The last—and only other—time that Gilbert ever appeared on a New York stage was 30 years ago when she was 23 and co-starring with Gordana Rashovich at the Westside Arts in A Shayna Maidel, Barbara Lebow’s much-admired drama about the reunion of two sisters who were brought up on two different World War II fronts. “Well,” the actress cracks glibly, “you know me and my lighthearted comedies.”
Gilbert’s one shot at Broadway came in 2010, playing the mother part in a musicalized Little House on the Prairie. In the first workshop, Patrick Swayze had the Landon role but became ill and had to relinquish it to Steve Blanchard.
“We did it at the Guthrie for three months one summer, then the following year we came here, did more workshops and presented it at the Paper Mill Playhouse before taking it on the road for a year. The tour was exhausting, plus I had injured myself badly at the Paper Mill before we left and didn’t realize at the time the extent of it.”
At tour’s end in Kansas City, Mo., she learned she had been working with a broken back. “I don’t know how I did it. It was kind of a miracle, I guess.” She underwent surgery to replace a disc as well as fuse a vertebra in her lower spine. “It was a long, slow recovery, with nurses at home and a walker, but I did recover. I seem to have some sort of major spine surgery every few years. My spine is my Achilles’ heel.”
It flared up again last year and forced her to withdraw as the presumptive Democratic nominee for Michigan’s 8th congressional district where she and her husband live. Her previous taste of politics was in serving two terms (four years) as President of the Screen Actors Guild. “Union politics is just so difficult. I’ve done my time.”

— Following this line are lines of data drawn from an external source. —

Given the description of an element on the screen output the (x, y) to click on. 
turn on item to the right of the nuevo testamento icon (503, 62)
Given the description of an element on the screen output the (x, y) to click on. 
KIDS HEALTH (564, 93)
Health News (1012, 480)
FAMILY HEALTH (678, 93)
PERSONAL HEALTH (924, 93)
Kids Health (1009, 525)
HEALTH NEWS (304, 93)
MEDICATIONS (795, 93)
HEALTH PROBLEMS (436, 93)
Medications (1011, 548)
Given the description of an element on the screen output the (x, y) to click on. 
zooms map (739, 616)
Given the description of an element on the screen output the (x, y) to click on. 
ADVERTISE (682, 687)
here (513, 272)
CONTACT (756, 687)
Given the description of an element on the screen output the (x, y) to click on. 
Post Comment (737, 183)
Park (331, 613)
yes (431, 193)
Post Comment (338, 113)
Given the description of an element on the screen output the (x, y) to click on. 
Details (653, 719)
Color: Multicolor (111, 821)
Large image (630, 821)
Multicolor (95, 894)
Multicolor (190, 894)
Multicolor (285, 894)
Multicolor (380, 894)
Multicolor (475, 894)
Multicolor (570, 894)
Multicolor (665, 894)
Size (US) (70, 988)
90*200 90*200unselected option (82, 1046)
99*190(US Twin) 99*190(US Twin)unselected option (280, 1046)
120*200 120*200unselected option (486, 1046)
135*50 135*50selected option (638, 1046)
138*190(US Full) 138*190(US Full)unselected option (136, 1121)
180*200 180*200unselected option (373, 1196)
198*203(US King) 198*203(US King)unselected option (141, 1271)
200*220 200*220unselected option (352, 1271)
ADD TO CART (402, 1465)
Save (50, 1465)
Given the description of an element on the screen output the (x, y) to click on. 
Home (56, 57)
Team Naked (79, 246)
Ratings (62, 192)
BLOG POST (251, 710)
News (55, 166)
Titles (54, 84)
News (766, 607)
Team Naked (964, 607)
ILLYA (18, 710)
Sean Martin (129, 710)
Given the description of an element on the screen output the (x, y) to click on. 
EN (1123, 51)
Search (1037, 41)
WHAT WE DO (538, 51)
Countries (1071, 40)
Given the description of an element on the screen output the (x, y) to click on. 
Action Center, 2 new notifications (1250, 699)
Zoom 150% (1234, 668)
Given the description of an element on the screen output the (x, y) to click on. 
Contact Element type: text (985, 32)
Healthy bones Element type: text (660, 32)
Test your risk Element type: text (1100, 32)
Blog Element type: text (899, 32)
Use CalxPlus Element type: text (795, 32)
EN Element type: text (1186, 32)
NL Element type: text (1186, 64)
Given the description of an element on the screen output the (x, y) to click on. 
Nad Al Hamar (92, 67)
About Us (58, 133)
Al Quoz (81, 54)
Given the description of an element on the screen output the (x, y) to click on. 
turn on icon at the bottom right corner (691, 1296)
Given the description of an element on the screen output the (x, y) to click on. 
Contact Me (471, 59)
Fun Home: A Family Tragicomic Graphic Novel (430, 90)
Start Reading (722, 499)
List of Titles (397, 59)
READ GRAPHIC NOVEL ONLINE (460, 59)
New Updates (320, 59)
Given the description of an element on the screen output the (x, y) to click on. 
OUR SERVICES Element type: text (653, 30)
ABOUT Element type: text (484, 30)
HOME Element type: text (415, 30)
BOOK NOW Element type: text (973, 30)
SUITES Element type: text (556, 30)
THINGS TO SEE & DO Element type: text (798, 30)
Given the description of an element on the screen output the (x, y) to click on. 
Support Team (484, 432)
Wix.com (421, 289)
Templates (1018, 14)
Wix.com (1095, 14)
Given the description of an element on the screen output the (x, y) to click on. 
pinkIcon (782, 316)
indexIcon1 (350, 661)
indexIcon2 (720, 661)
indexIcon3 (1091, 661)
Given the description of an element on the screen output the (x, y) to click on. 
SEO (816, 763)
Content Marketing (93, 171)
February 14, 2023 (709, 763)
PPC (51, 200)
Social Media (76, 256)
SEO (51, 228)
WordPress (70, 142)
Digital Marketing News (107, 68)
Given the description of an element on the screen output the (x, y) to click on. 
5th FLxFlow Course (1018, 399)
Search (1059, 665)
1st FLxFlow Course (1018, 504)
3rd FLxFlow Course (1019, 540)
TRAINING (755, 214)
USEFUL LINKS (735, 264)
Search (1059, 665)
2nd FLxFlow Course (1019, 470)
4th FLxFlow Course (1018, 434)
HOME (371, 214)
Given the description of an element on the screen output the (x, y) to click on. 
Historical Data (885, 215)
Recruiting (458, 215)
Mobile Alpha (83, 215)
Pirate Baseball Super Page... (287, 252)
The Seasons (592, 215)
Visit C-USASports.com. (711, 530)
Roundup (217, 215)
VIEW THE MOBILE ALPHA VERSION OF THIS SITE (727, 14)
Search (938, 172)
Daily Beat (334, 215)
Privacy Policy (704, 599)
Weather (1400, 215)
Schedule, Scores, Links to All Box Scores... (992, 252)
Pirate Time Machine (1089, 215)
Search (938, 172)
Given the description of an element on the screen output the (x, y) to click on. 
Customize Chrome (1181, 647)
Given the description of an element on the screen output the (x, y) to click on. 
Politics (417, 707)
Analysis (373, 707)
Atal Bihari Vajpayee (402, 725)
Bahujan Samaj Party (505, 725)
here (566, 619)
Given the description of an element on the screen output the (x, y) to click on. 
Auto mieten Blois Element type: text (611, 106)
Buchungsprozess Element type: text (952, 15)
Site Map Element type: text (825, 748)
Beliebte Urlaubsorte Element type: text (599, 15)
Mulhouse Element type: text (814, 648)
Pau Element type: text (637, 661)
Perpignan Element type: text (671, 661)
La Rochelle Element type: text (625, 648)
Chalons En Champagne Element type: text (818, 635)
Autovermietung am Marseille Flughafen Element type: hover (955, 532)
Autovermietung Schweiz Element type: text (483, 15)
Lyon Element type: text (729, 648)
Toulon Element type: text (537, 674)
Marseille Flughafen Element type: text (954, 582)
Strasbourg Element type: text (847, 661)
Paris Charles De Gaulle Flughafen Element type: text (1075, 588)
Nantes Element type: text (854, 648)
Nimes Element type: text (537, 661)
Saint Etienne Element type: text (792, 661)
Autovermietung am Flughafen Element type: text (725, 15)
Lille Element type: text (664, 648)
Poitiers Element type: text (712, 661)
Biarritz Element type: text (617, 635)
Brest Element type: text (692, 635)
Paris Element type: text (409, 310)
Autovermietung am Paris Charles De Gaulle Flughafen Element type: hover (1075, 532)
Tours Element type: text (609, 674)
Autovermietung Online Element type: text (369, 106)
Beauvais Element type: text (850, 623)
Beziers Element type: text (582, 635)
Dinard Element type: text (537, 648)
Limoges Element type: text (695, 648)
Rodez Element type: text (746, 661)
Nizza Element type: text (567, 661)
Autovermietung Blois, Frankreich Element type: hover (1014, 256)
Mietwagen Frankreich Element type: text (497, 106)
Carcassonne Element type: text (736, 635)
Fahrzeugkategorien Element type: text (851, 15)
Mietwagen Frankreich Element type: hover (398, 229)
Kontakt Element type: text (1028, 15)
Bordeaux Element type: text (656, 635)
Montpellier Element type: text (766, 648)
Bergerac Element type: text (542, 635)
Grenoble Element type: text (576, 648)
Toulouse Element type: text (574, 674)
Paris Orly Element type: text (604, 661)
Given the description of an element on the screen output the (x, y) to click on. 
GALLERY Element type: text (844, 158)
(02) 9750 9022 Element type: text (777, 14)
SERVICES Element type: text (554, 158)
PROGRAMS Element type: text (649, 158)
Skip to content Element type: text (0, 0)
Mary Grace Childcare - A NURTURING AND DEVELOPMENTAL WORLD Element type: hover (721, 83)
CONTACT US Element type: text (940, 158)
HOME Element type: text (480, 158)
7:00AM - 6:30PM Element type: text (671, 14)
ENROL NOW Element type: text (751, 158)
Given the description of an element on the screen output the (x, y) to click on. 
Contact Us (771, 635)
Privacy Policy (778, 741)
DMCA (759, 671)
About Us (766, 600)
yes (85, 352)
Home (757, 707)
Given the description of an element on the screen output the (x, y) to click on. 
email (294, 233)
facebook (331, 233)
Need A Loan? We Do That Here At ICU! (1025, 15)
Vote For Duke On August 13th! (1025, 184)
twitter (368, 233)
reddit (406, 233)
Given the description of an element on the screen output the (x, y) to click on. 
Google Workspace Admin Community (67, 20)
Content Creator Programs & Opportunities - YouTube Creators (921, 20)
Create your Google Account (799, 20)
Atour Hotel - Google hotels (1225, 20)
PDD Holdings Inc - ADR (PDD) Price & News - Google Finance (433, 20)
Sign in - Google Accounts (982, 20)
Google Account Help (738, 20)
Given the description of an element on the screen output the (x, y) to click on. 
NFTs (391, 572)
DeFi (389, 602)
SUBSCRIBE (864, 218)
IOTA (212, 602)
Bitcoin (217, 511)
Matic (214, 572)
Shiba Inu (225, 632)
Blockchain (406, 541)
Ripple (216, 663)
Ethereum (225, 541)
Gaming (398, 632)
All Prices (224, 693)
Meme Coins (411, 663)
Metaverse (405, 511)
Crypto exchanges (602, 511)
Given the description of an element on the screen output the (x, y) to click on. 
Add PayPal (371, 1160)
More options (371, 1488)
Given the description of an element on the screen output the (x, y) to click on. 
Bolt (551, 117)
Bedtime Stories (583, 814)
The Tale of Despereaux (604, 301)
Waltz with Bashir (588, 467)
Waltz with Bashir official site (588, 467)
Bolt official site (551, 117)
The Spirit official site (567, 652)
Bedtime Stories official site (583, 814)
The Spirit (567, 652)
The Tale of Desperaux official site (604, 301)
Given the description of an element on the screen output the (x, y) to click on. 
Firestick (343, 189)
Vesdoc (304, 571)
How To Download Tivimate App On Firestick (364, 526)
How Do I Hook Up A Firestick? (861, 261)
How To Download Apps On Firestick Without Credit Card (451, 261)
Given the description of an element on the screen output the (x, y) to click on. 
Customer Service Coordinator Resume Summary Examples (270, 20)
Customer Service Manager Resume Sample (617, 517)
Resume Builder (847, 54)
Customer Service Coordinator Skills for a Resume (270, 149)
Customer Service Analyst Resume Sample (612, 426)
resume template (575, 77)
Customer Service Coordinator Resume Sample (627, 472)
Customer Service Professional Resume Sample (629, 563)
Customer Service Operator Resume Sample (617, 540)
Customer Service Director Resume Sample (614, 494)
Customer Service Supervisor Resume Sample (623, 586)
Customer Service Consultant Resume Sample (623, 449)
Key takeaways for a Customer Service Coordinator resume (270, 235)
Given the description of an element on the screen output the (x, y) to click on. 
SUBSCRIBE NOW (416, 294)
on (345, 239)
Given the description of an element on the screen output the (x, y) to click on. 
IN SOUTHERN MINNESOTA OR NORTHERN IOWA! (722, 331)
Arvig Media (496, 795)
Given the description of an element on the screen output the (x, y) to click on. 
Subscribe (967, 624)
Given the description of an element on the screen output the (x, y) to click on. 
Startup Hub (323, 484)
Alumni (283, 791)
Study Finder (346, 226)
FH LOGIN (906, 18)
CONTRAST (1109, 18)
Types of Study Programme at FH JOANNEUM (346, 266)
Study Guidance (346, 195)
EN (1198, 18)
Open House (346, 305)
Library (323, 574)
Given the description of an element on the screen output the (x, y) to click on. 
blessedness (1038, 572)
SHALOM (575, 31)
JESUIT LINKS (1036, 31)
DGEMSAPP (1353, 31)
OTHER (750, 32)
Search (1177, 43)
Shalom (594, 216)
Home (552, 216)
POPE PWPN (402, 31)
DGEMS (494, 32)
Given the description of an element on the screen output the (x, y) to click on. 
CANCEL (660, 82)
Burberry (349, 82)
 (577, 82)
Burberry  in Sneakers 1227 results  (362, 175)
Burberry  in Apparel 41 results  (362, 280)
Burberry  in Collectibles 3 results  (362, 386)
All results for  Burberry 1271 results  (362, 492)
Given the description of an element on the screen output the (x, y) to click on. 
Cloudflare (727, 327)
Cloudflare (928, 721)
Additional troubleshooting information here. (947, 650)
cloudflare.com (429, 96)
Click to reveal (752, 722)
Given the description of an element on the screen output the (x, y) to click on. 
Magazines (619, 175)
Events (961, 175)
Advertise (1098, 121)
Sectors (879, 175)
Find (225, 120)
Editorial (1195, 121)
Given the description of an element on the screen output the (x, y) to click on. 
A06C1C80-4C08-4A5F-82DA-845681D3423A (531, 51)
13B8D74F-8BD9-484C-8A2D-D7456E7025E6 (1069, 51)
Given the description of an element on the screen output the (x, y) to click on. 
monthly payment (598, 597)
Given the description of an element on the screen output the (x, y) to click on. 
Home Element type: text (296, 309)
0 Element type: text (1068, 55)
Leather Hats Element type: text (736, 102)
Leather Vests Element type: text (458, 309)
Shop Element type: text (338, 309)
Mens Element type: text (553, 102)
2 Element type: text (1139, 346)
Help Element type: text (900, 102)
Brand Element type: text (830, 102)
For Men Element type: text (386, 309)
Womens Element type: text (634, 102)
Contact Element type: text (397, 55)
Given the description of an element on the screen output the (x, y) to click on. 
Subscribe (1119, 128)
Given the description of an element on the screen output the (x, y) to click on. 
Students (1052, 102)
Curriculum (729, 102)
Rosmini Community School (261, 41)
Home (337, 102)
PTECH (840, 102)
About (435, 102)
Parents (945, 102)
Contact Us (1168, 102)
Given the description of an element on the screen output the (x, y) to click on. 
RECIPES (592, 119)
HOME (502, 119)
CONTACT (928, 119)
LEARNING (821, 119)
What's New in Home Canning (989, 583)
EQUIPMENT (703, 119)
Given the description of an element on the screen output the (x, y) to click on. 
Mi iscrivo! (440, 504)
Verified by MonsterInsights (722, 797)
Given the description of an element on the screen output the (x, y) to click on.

Gilbert and the late Patty Duke were lifelong friends. “We lived very parallel lives. We had grown up as child actors. We both played Helen Keller. [Gilbert was an Emmy-nominated one to Duke’s Emmy-winning Anne Sullivan in 1979.] We both became SAG presidents. And we were very, very close personally. Always.”
In her long career, Gilbert seems to have been one of everything. She does summer stock (her last was Steel Magnolias at the Totem Pole Playhouse in Pennsylvania). Her Little House work got her into the Western Performers Hall of Fame at the National Cowboy & Western Heritage Museum in Oklahoma City. She wrote a short story for children called Daisy and Josephine. She does voiceovers (like, Batgirl in the 1990s Batman: The Animated Series). She dated Rob Lowe. She has danced with the stars. (Partnered by Maksim Chmerkovskiy, the experience was, she says, “not easy. It was an eye-opening, spray-can, glittery experience. I’m glad I did it, but I will never do anything like that again. It was an excruciating amount of work.”) She has battled alcoholism and drug abuse and lived to write about it in a 2009 autobiography. She cooks, and wrote about that in My Prairie Cookbook: Memories and Frontier Food from My Little House to Yours.
“I’m blessed to have a very varied career of different genres and different styles,” she admits. “It’s been fun, and it just gets more interesting as I age, which is a blessing. I would be thrilled to do more theater in New York. I’m having a blast.”